# Blue Anchor Bight Farm - Boston - Jan 2011



## rectory-rat (Jan 25, 2011)

Afrad I know little about this site really, and nothing at all comes up on Google. As far as I know it started life as a farmhouse, owning much local land, and was then converted to a boatbuilders yard and workshop due to its closeness to the river. It is pretty much my next door neighbour, and I believe it was abandoned shortly before I lived near it, about 15 years ago.

It is next to a sewage treatment works, the smell of which aparently drove the owners away! The local water company bought the house after no-one else would, and it has been empty ever since. Having been the venue for many a chav party it has been heavily bricked up, but the sheds next door remain open.
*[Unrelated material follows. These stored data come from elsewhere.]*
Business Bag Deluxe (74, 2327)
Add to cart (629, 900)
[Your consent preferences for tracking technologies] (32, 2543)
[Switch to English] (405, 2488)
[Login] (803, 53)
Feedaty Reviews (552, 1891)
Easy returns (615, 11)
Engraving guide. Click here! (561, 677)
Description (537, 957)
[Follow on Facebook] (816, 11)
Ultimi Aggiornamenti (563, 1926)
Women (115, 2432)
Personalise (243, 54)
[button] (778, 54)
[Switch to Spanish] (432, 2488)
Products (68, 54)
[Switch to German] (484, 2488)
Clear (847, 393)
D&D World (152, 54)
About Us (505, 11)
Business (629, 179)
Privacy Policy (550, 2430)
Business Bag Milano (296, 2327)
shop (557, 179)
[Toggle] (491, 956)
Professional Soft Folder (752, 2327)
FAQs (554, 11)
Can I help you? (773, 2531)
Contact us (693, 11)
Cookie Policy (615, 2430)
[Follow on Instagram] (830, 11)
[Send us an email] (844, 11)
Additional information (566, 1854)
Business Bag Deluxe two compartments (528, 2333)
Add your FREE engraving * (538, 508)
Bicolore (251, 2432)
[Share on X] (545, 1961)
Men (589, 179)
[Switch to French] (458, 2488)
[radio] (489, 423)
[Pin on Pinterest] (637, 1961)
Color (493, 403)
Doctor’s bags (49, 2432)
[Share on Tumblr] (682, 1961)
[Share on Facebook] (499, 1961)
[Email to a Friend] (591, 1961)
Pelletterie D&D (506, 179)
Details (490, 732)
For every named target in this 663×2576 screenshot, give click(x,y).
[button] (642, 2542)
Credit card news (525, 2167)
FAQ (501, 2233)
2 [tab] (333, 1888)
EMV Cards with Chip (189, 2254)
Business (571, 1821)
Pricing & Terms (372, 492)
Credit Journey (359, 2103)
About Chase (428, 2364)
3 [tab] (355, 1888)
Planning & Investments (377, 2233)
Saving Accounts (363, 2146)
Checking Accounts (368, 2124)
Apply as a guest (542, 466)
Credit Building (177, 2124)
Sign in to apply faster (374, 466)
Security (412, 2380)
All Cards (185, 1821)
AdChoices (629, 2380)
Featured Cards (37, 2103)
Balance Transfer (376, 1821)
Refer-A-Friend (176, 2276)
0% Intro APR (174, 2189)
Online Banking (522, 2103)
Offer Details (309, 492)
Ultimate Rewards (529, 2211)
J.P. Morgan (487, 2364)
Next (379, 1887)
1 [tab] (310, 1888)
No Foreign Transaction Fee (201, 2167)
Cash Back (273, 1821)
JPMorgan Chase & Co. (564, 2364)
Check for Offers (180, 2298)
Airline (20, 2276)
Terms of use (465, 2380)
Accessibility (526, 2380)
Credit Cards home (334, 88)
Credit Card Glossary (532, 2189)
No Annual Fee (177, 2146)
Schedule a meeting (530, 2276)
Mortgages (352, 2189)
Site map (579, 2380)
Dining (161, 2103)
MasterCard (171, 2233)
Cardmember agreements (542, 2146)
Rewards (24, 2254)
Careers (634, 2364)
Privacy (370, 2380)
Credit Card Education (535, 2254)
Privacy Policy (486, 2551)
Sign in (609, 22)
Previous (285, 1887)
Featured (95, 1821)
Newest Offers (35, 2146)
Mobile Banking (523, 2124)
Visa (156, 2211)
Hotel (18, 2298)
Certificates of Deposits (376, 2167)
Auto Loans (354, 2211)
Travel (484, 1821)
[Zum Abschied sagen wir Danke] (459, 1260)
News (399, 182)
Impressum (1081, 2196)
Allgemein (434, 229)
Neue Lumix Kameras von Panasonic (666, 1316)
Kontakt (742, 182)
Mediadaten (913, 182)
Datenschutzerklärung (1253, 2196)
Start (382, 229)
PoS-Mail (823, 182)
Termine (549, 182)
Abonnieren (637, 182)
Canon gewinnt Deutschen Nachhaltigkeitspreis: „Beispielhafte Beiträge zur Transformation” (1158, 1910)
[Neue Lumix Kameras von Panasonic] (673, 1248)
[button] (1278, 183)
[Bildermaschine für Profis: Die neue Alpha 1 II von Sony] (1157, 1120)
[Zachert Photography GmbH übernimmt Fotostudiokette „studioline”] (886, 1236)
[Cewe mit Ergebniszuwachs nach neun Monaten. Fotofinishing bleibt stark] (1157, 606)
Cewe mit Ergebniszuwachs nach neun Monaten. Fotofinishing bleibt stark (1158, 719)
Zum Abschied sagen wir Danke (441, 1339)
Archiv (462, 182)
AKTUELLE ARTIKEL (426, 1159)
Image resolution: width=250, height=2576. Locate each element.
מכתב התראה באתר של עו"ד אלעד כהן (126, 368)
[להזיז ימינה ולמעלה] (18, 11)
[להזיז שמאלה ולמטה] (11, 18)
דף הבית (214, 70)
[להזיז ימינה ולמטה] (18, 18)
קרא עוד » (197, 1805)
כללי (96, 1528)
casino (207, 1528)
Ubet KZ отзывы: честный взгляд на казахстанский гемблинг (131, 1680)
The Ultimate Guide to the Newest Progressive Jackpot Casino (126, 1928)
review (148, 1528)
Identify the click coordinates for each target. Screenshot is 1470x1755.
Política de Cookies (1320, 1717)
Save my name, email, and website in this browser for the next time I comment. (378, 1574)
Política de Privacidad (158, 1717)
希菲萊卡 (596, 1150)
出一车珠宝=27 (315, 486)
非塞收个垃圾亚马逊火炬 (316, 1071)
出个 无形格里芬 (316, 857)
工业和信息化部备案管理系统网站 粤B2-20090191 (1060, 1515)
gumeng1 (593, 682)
Not the most interesting explore, I know, but seemed a good place to first use my new DSLR. I think I've added a few effects, so please let me know all I have done wrong! 

The pics..
















The inevitable 'no pigs'! 





Bricked the day before for the hundreth time - chavs round here actually do carry sledgehammers!!!!!





Lead windows, most of which have been stolen





Very well hidden from the road





Couple of these in the back garden, looking suspiciously like gravestones 















I think I was trying to be artistic!!! 





High contrast!

Thanks for looking......

-RR


----------



## warcorrespondent (Feb 6, 2011)

*gravestones?*

Thanks for showing us these - perhaps they were pet grave markers? Did you get a look at them?


----------



## rectory-rat (Feb 6, 2011)

warcorrespondent said:


> Perhaps they were pet grave markers? Did you get a look at them?



Didn't really get that good a look, thanks to all the ivy over them, but they look professionally shaped, rather than just a lump of stone. Most likely to be pet markers I suppose, I can hardly imagine there's ever been a graveyard there! 

Thanks

-RR


----------